I’ve heard it all over the years upon refusing an interview request-- “I’ve dedicated my life to my art!”, “I’ve won art awards!”, “I deserve the exposure!”, “It would help me with my college application.”, “My family would be so proud of me.” and so on.

These statements are meant to make me reconsider my decision by forcing guilt upon me. This often results in hostility-- and me breaking out the worlds smallest violin-- when I continue to refuse.

“You don’t know anything about art!”, “You are just a company man!”, “You would not know talent if it hit you in the face!”, “I bet all those artists paid you for an interview!”, “You write because you could not make it with your art!”, “You are just a blogger!”… and the list goes on, and on, and on.

Those angered never stopped to think that maybe, just maybe, their artwork is not on par when compared to other artists that I’ve interviewed-- or the direction I went with the series as a whole. Artists tend to be very bad at acknowledging the weakness of their artwork. Thus, to some I become a threat-- someone to lash out at when rejected.

Some of the artists who reacted in that manner went on to create artwork that caught my eye. However, due to their previous hostile behavior I stuck by my decision. That is why I suggest that some artist need to learn how to handle rejection better. I’m not making a personal attack when I refuse to interview an artist-- it is simply a professional decision. It is a decision that I feel is best for myself as a writer and for all the artists, curators, gallery owners, and art critics who have offered their time to answer my questions in the past.

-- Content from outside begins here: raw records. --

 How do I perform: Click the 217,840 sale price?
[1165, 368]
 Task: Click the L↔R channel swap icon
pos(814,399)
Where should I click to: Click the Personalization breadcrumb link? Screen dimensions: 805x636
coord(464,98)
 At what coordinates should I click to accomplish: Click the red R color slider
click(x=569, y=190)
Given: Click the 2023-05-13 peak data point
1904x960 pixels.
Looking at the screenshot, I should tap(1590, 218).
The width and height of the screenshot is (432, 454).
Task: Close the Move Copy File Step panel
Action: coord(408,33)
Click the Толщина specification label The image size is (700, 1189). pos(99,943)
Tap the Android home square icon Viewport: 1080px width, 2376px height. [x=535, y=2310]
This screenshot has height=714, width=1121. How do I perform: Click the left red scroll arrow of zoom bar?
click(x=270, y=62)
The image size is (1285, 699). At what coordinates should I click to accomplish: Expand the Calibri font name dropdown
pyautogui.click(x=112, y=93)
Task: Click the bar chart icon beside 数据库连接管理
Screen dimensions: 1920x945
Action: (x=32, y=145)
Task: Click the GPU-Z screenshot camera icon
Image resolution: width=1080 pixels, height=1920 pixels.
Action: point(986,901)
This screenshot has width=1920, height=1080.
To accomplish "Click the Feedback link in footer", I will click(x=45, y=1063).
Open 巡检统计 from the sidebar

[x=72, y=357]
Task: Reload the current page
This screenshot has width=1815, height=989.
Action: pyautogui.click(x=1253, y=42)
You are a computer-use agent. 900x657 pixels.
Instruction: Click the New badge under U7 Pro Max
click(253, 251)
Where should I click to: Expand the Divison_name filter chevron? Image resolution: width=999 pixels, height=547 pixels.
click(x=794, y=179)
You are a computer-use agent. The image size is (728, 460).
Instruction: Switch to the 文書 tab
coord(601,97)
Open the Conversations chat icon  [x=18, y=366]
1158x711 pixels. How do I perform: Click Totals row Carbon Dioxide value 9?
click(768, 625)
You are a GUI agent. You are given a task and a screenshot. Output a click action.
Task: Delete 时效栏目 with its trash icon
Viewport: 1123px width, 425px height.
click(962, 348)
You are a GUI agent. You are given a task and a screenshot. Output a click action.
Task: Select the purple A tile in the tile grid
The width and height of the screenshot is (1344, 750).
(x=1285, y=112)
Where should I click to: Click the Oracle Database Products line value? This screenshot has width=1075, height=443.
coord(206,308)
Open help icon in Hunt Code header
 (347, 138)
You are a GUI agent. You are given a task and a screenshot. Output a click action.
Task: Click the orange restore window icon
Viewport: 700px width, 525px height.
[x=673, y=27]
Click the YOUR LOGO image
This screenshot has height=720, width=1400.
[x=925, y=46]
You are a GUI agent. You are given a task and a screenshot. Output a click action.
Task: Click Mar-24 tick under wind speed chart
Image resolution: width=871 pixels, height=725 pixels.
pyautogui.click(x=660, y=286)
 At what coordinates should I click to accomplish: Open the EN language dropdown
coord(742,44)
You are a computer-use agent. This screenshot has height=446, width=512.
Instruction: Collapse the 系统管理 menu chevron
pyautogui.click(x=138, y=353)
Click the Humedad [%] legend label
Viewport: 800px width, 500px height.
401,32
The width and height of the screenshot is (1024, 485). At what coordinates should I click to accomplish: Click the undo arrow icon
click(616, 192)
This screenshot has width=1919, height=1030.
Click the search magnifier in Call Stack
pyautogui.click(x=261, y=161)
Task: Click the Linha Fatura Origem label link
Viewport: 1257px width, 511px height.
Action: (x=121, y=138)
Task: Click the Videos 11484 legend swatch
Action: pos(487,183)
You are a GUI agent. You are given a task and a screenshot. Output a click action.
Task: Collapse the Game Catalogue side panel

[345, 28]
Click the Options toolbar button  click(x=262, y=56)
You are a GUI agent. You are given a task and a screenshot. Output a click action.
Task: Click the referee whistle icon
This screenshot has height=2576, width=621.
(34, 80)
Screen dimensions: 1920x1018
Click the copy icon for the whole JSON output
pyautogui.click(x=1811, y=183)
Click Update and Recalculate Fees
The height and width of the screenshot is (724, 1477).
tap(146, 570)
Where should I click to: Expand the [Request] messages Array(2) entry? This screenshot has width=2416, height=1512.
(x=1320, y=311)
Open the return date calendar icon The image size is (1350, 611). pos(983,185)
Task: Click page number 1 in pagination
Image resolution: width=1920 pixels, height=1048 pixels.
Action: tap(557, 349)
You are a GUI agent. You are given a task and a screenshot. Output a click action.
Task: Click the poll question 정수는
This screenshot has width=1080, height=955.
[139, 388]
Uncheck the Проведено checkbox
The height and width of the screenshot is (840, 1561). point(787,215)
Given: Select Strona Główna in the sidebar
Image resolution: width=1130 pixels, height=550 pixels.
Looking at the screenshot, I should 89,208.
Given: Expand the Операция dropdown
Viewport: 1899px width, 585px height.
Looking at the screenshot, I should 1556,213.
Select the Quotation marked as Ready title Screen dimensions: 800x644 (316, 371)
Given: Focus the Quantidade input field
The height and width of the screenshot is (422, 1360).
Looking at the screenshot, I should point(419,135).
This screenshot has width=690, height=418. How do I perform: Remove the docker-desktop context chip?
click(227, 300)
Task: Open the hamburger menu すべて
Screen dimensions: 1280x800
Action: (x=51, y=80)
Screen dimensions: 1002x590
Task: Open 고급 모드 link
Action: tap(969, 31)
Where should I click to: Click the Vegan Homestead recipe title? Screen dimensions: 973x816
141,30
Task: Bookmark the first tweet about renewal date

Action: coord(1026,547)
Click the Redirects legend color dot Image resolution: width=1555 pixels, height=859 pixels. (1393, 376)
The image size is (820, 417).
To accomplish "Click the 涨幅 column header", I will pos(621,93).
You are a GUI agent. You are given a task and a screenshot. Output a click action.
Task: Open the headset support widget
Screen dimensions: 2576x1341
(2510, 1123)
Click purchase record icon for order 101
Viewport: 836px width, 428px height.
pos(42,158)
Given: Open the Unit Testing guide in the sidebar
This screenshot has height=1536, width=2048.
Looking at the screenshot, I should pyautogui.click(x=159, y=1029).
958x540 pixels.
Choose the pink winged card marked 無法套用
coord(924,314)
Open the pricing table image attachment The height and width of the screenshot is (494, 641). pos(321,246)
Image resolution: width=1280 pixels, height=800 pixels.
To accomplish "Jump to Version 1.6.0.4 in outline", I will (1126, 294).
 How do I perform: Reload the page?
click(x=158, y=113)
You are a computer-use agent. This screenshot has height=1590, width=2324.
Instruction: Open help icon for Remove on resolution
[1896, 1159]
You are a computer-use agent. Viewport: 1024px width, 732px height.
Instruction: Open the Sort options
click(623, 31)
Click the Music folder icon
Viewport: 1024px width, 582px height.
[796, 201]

In conclusion, if I refuse an inteview request it is not personal-- so please, please, please don’t make it personal. If I refuse an interview request-- and I’m always as nice about it as I can be-- simply move on to the next writer. Better yet-- march yourself back to your studio and prove to me that I was wrong. It is very true that actions speak louder than words-- especially if those words are laced with vulgarity or emotive dribble. Point blank-- throwing a tantrum does little to impress and it certainly won't provoke me to write about your art.

Links of Interest:

Things Artists do That Annoy Me: The Sex Game

Things Artists do That Annoy Me: What’s in a Name?

Take care, Stay true,

Brian Sherwin


  1. Hey Brian,
    People are people and that's the wild card. I look at it like I don't have to be them and let it go. You could always do what my mother used to say..."We'll see..." If they persist..tell them that the piece is in the works but you need more information about their exhibitions from other sources...that'll slow them down....after all an artist usually proves themselves by garnering attention first without the help of a critic. A few well picked art shows might be the first leg in the journey if their work is good enough to get notice. I know Dianne Bowen who is a performance/installation artist...Dianne is a plodder...I give her a lot of credit because her work is not about a product but about an artist making "art"which is not to be hung or collected necessarily since it takes place for the moment. Anyway let them know they have to be noticed by non critics before a critic will take kind of works that

  2. If there were more book reviewers who had your outlook and integrity, the world would be a different place. Bravo - don't let the guilt shoveling get to you. I'm sure you know it comes with the territory.

  3. Integrity is something to hold on to-- art writing does not exactly make one rich. At the end of the day I'm comfortable with myself. That is the most important thing.

  4. Brian, glad you wrote this post. I've had my share of those who tell me I write poorly (they say it in meaner terms). Because I'm an artist, they usually go on to say that I'm not a very good one either. I have proof to the contrary, but it does no good to reward their ugly behavior.

    Glad you have joined the writing team I work for ;-} good to have you on board!